Adding another 1:1 NAT address doesn't work for me.
-
I've configured inbound services on separate IP's, and all is working well. The outside of my firewall is a single Ethernet adapter connected to my ISP's router. On that adapter, I have the following virtual IP addresses:
.3, .4. .5, .6, .8, .9, .10, .15, .18
These are used for DNS servers, mail servers, web servers, etc. All except the last two have worked fine for months. Yesterday, I added .15 for a test web server without issues. Today, I tried to add .18 for another test web server, and I can't get it to work.

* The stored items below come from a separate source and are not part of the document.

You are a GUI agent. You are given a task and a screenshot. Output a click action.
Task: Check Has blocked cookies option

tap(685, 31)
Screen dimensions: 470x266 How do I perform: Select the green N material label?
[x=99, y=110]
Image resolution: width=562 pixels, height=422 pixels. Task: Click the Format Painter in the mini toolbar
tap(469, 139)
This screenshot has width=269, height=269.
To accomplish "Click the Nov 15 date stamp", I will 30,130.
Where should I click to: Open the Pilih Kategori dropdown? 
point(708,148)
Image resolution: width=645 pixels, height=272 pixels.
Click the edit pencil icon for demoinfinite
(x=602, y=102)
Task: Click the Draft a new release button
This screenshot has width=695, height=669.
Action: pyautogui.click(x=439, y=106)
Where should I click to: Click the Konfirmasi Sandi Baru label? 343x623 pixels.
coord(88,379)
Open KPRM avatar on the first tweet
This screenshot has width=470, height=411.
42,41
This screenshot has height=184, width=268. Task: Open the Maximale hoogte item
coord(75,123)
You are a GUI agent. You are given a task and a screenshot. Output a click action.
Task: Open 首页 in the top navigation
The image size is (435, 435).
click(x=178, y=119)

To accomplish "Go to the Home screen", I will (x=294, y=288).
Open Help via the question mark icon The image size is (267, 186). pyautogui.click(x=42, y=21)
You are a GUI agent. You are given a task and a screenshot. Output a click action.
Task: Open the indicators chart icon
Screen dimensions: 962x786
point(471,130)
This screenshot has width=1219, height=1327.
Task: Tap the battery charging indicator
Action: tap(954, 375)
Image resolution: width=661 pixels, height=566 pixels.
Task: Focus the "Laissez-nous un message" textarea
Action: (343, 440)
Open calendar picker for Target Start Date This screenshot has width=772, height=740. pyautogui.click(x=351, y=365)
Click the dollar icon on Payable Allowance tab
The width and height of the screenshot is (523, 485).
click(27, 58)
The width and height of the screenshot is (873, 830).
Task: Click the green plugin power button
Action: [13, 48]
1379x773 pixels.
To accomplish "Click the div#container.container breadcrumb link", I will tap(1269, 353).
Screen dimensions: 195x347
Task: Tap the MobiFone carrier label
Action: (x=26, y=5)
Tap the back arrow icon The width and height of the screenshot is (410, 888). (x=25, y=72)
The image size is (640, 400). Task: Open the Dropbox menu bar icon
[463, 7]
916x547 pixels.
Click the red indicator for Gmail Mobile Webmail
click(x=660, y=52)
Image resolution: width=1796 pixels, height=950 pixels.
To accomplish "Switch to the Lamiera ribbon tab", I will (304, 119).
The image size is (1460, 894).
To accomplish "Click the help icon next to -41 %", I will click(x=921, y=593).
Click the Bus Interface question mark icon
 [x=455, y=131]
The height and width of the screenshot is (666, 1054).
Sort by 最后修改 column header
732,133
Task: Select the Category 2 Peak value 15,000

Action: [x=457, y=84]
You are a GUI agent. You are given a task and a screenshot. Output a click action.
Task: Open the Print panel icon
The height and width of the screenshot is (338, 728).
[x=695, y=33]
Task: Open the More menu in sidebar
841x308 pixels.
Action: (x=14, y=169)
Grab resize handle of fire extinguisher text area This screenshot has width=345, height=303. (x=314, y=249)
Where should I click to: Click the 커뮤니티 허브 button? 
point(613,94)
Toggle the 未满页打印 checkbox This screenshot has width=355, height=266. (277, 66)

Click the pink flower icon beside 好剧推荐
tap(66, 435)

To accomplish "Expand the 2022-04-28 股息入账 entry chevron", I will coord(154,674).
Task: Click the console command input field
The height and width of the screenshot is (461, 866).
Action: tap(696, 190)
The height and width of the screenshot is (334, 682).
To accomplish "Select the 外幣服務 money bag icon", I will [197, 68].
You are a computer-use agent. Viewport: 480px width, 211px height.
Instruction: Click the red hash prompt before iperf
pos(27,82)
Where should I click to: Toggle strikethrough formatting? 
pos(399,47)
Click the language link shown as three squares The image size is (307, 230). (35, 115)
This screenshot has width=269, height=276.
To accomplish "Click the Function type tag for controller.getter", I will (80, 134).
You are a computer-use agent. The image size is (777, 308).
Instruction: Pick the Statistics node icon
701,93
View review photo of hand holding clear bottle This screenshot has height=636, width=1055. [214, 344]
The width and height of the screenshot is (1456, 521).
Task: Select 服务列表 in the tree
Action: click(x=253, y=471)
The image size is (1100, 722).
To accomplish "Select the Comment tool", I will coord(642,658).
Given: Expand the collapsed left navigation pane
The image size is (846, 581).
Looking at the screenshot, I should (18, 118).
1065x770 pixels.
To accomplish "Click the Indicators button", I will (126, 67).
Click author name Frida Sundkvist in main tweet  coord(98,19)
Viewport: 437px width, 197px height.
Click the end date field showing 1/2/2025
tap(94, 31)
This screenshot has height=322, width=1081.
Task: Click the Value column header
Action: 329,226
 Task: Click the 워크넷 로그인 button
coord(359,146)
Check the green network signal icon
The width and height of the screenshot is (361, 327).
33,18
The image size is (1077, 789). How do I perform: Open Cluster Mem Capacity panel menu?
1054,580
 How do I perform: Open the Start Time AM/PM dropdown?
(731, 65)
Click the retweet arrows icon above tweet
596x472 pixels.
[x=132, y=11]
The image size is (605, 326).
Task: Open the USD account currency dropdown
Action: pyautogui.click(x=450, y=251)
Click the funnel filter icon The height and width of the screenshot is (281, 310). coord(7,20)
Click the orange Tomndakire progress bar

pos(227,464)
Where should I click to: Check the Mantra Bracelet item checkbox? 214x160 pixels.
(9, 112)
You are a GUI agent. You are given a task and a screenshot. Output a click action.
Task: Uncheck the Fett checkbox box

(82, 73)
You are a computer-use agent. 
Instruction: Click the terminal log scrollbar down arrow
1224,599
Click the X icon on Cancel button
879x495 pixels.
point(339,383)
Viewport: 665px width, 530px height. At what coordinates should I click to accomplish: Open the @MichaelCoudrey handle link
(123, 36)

I captured a network trace while testing a connection from the WAN network (.254) to the .18 web server (I've removed the actual IP address range):
11:28:25.564474 ARP, Request who-has xxx.xxx.xxx.18 (00:00:00:00:04:43 (oui Ethernet)) tell xxx.xxx.xxx.254, length 46
11:28:25.826951 ARP, Request who-has xxx.xxx.xxx.18 (00:00:00:00:04:43 (oui Ethernet)) tell xxx.xxx.xxx.254, length 46
11:28:26.793076 ARP, Request who-has xxx.xxx.xxx.18 (00:00:00:00:04:43 (oui Ethernet)) tell xxx.xxx.xxx.254, length 46
11:28:27.793730 ARP, Request who-has xxx.xxx.xxx.18 (6f:6d:00:00:01:00 (oui Unknown)) tell xxx.xxx.xxx.254, length 46
11:28:28.796194 ARP, Request who-has xxx.xxx.xxx.18 (6f:6d:00:00:01:00 (oui Unknown)) tell xxx.xxx.xxx.254, length 46From what I can tell, this shows me that firewall computer isn't responding to the IP address as if the card doesn't have that address assigned to it.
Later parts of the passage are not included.